This document is relevant for: Trn2, Trn3
Blockwise MM Backward MXFP8 Kernel API Reference#
MXFP8 backward pass for blockwise Mixture of Experts.
Computes gradients for all parameters in a Mixture of Experts layer using MXFP8 quantized matrix multiplication. Processes tokens in blocks assigned to specific experts. Only weights (gate_up_proj_weight, down_proj_weight) support pre-quantized MXFP8 inputs. Activations (hidden_states, output_hidden_states_grad) must be BF16 because they are gathered per-block via indirect DMA using token indices, which breaks MXFP8 32-element quantization group alignment.
Background#
The blockwise_mm_bwd_mxfp8 kernel computes gradients for all parameters of a blockwise Mixture of Experts layer using MXFP8 quantized matrix multiplication, processing tokens in blocks assigned to specific experts. Only the weights support pre-quantized MXFP8 inputs; activations remain BF16 because per-block indirect-DMA gathers break MXFP8 32-element group alignment.

Objectives —
- a) Output the entries below as a JSON list of strings, one string per line and no blank lines, starting at the line that contains "This screenshot has width=1568, height=720." and stopping after the line that contains "Looking at the screenshot, I should (395, 281).".
- b) Write what comes next in the MXFP8 blockwise backward kernel reference, picking up after its final sentence.

Supplied data —
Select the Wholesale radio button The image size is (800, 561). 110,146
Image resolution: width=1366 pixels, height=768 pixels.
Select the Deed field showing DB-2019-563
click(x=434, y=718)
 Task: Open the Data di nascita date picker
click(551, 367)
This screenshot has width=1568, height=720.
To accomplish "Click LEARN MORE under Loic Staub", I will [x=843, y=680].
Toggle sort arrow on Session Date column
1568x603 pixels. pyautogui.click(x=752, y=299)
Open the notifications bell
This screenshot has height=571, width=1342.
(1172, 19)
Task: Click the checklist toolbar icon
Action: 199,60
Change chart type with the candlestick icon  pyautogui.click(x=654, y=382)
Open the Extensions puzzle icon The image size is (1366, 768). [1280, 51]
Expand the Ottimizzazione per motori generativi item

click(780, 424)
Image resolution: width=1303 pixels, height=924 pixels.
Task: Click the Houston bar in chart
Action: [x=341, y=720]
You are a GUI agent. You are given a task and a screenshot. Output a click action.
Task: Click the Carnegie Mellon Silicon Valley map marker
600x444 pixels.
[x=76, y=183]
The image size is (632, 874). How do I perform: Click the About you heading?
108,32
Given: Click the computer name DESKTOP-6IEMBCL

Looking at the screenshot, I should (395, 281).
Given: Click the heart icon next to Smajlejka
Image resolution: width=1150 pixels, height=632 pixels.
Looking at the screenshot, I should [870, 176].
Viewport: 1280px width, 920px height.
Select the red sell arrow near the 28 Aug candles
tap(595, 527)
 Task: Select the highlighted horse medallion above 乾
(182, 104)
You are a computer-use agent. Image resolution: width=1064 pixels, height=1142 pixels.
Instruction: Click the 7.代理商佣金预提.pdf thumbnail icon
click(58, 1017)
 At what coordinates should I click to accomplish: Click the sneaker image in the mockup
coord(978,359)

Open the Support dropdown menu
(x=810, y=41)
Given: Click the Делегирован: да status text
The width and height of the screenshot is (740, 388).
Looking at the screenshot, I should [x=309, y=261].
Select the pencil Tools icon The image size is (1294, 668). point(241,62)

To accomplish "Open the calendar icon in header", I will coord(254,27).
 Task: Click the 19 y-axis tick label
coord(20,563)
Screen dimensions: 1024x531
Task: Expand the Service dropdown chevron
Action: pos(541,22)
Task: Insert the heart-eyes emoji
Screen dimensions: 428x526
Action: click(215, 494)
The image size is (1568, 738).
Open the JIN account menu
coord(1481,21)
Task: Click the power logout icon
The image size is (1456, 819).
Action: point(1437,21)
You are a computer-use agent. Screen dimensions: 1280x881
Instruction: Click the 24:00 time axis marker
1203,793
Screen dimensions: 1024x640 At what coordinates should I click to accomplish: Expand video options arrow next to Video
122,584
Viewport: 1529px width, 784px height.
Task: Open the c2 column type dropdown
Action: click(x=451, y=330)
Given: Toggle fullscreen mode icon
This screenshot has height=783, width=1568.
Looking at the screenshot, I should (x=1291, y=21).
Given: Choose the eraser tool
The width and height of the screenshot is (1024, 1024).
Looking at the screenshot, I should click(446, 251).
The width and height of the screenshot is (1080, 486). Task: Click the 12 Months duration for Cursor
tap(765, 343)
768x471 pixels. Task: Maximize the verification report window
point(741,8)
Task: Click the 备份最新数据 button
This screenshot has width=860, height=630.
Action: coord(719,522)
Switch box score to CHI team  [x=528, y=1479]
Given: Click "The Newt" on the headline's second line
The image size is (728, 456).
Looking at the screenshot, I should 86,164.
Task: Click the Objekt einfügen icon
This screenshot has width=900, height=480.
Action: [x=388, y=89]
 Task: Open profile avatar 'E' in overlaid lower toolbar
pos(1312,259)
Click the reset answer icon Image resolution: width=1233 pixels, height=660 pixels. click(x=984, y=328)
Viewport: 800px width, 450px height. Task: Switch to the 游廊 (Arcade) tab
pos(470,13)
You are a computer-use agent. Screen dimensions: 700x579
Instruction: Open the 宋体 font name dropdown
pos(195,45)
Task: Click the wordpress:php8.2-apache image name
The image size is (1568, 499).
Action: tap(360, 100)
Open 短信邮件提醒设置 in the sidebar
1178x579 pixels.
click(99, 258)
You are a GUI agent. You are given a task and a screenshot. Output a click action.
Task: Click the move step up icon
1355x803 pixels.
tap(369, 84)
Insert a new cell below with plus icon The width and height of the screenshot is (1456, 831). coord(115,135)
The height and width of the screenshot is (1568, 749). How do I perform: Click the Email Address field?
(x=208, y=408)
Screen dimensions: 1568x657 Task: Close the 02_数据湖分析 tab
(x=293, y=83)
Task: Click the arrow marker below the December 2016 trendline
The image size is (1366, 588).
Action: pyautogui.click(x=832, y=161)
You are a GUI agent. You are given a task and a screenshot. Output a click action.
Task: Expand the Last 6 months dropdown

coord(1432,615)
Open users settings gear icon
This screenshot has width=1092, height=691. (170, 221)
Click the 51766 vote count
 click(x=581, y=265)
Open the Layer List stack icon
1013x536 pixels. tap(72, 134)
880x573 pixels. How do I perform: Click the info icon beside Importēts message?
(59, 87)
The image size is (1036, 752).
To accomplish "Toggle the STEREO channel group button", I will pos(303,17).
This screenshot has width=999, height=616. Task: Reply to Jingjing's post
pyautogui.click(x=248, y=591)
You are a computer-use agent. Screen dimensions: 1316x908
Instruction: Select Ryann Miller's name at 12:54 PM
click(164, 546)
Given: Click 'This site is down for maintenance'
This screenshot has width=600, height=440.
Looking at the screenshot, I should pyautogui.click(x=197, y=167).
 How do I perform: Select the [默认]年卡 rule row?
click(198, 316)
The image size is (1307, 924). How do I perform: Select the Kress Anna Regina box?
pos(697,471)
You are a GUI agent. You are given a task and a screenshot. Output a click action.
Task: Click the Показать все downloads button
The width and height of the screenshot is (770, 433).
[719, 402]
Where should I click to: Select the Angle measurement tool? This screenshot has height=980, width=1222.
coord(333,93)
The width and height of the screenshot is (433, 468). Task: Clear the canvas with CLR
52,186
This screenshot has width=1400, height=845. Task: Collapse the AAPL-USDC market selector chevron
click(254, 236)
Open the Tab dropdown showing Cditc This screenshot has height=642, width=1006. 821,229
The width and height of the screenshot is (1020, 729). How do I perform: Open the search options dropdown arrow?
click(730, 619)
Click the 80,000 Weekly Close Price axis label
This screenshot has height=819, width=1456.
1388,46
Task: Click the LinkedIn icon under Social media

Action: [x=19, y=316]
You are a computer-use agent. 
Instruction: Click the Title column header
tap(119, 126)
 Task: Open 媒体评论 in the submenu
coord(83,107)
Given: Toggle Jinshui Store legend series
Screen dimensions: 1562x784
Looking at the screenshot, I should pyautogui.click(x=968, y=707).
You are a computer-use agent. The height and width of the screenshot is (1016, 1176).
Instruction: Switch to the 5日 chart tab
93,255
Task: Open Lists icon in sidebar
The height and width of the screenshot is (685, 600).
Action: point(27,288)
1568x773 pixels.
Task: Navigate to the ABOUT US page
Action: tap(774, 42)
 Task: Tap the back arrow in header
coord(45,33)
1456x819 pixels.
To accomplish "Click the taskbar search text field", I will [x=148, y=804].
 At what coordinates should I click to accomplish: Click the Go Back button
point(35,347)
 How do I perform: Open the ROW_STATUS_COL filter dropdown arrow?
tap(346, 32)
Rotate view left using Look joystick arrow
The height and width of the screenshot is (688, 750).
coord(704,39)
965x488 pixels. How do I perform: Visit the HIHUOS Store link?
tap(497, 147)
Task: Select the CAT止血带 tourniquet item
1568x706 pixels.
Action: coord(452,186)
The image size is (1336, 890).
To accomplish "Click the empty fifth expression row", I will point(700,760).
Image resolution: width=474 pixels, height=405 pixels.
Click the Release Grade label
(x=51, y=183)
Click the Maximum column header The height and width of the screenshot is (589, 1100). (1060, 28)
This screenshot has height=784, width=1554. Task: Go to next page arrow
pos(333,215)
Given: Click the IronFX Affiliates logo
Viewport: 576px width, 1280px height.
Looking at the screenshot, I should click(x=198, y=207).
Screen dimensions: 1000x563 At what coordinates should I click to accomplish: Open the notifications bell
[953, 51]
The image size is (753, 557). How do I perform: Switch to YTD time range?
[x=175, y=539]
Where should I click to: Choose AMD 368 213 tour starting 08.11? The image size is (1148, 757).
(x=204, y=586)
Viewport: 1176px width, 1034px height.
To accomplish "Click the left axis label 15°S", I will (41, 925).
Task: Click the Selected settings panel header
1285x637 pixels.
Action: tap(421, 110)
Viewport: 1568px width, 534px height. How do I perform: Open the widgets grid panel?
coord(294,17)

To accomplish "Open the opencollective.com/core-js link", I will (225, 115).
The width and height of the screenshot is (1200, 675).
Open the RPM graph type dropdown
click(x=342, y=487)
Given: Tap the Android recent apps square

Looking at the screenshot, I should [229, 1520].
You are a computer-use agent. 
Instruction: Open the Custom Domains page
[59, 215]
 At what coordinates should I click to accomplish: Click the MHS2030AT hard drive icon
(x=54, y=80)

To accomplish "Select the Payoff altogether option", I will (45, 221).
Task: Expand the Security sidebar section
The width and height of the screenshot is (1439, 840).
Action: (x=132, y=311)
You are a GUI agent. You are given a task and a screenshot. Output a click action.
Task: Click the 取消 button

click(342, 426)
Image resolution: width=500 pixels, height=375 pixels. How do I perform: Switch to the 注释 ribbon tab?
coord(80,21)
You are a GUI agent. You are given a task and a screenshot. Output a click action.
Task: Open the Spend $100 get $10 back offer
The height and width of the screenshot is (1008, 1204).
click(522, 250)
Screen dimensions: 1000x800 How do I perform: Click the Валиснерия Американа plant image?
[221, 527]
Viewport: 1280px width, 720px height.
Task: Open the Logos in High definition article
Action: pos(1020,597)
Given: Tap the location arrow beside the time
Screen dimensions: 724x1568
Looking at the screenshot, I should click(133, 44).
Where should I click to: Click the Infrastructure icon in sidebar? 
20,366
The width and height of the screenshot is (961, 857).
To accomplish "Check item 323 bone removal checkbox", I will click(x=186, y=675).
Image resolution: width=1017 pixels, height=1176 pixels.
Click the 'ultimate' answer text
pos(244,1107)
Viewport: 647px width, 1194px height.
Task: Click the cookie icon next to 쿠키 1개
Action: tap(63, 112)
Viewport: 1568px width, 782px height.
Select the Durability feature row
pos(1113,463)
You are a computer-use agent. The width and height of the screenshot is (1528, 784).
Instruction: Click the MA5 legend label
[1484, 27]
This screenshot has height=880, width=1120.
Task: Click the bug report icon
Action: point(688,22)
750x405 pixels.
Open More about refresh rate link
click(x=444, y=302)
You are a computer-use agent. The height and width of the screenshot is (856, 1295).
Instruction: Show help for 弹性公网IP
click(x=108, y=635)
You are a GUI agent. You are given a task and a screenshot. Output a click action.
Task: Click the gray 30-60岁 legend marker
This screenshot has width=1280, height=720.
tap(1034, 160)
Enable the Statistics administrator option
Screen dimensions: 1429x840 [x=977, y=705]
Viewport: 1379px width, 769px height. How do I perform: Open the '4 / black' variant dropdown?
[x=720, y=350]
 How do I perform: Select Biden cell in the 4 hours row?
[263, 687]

Results of the exercise —
- a)
[
  "This screenshot has width=1568, height=720.",
  "To accomplish \"Click LEARN MORE under Loic Staub\", I will [x=843, y=680].",
  "Toggle sort arrow on Session Date column",
  "1568x603 pixels. pyautogui.click(x=752, y=299)",
  "Open the notifications bell",
  "This screenshot has height=571, width=1342.",
  "(1172, 19)",
  "Task: Click the checklist toolbar icon",
  "Action: 199,60",
  "Change chart type with the candlestick icon  pyautogui.click(x=654, y=382)",
  "Open the Extensions puzzle icon The image size is (1366, 768). [1280, 51]",
  "Expand the Ottimizzazione per motori generativi item",
  "click(780, 424)",
  "Image resolution: width=1303 pixels, height=924 pixels.",
  "Task: Click the Houston bar in chart",
  "Action: [x=341, y=720]",
  "You are a GUI agent. You are given a task and a screenshot. Output a click action.",
  "Task: Click the Carnegie Mellon Silicon Valley map marker",
  "600x444 pixels.",
  "[x=76, y=183]",
  "The image size is (632, 874). How do I perform: Click the About you heading?",
  "108,32",
  "Given: Click the computer name DESKTOP-6IEMBCL",
  "Looking at the screenshot, I should (395, 281)."
]

- b)
API Reference#
Source code for this kernel API can be found at: blockwise_mm_backward_mxfp8.py
blockwise_mm_bwd_mxfp8#
- nkilib.experimental.moe_mxfp8.bwd.blockwise_mm_bwd_mxfp8(hidden_states: nl.ndarray, expert_affinities_masked: nl.ndarray, gate_up_proj_weight: nl.ndarray, down_proj_weight: nl.ndarray, token_position_to_id: nl.ndarray, block_to_expert: nl.ndarray, output_hidden_states_grad: nl.ndarray, block_size: int, gate_up_proj_act_checkpoint_T: Optional[nl.ndarray] = None, gate_act_checkpoint_T: nl.ndarray = None, intermediate_checkpoint_T: nl.ndarray = None, scaled_intermediate_checkpoint_T: nl.ndarray = None, down_proj_act_checkpoint: Optional[nl.ndarray] = None, gate_up_weight_scales: nl.ndarray = None, gate_up_weight_is_swizzled: bool = False, down_weight_scales: nl.ndarray = None, down_weight_is_swizzled: bool = False, phase1_config: Optional[MatmulMxfp8KernelConfig] = None, phase2_config: Optional[MatmulMxfp8KernelConfig] = None, phase3_config: Optional[MatmulMxfp8KernelConfig] = None, phase4_config: Optional[MatmulMxfp8KernelConfig] = None, fp8_x4_dtype: type = float8_e4m3fn_x4, spill_reload: bool = False, use_scale_packing: bool = True, run_with_lnc2: bool = True, shard_option: ShardOption = ShardOption.SHARD_ON_FREE, affinity_option: AffinityOption = AffinityOption.AFFINITY_ON_I, compute_dtype: nki.dtype = nl.bfloat16, skip_dma: SkipMode = None, skip_grad_initialization: bool = False, is_tensor_update_accumulating: bool = True, clamp_limits: ClampLimits = None, activation_type: ActFnType = ActFnType.SiLU, bias: bool = False) tuple#
MXFP8 backward pass for blockwise Mixture of Experts.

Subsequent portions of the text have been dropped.